Again, it was competent for the husband, at any time after his wife’s death, to take out administration upon her estate, and, as administrator, to enter satisfaction upon the judgment, being liable, of course, to account for its value in the settlement of his administration account. Does the fact that he did not do this add to the force of the presumption or detract’ from it? This also is for the jury. It does not appear that Mrs. Frankenfield or her husband ever demanded any interest or any part of the principal during the twelve years (almost) *446following the giving of the receipt. Is or is not this a fact in aid of the presumption ? She did settle with him for other claims in 1871, and again in 1872, as she had previously settled with him in 1865 as her guardian, why did she not settle this?
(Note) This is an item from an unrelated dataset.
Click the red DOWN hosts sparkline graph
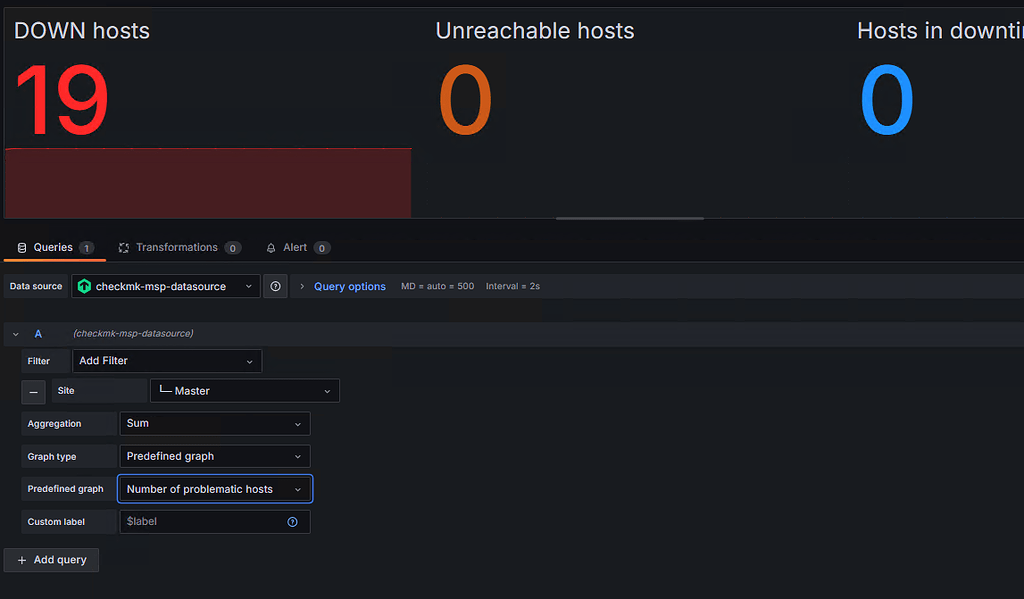The image size is (1024, 599). 207,182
In fact, did she not settle this when she gave the release of March 28, 1871 ? All these are matters for the jury, not for the court. So far as the mere language of the paper is concerned, which is for the court, it declares that she does release him from any demand on account of the money or estate of her mother. If it is not to have this effect, it must be by force of other facts which prevent it, and those also are, or may be, for the jury. There are other facts, such as the consideration of the judgment, the circumstances in which, and the purpose for which it was given, which may be of importance in the decision of the case. We think all these matters are for the jury, and therefore that the court was in error in taking the entire case from them.

Judgment reversed, and venire de novo awarded.